About the Author
Geno Valente
Engineer. Leader. Coach. DJ at thirteen. Author at fifty-one.

I started a DJ business at thirteen with rented speakers and more ambition than cash. A guy named Frank Beskidniak at Bes Music trusted a kid on a handshake. By sixteen, I'd invested ten thousand dollars in equipment. By the time I graduated from the University of Illinois with a degree in electrical engineering — in the bottom twenty percent of my class — I had seven job offers. Not one interviewer asked about my grades. They all asked about the DJ business.
That was the first time I understood that your combination matters more than any single credential.
Over the next thirty years, I built a career across semiconductors, startups, and enterprise software. Eleven years at Altera (nine Exceeds ratings in the top 5%). Startups at XtremeData and Calxeda. A run at Splunk where I won Global AVP of the Year. And now LiquidMetal AI, where I lead teams building AI-native software systems.
Along the way, I coached my three kids in every sport they played, kindergarten through eighth grade, and built a character program that taught leadership, not just athletics. The same principles that made adult professionals perform made a group of seven-year-olds believe in themselves.
In February 2026, I gave a talk to my son Mario's high school business class about what makes people extraordinary. Eight students asked for a copy of the book before I'd written a word. I started writing that night.
Extraordinary is the result: thirty years of building, selling, leading, coaching, winning, losing, starting over, and raising three kids with the woman I've loved for twenty-four years — distilled into a system anyone can build.
The Origin Story
February 2026: Gave a talk to Mario's VEI class about the Nine Keys to Extraordinary.
The next day: Eight students asked Mario for a copy of the book. It didn't exist yet.
That night: Started writing. Wished I'd recorded the talk. Just started typing.

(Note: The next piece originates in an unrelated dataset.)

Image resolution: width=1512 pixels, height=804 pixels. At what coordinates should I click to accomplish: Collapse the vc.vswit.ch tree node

One week later: Sent Chapter 1 to Mario. He sent it to all eight kids without telling me.
Their verdict: 10 out of 10. They wanted more.
Spring Break, Cancun: Two of those students tracked me down on a beach in Mexico to ask for more chapters. One said, "You should give that speech again." The other said, "It was inspirational."
Today: The book is finished. The system is ready. And it started because eight teenagers believed in it before anyone else did.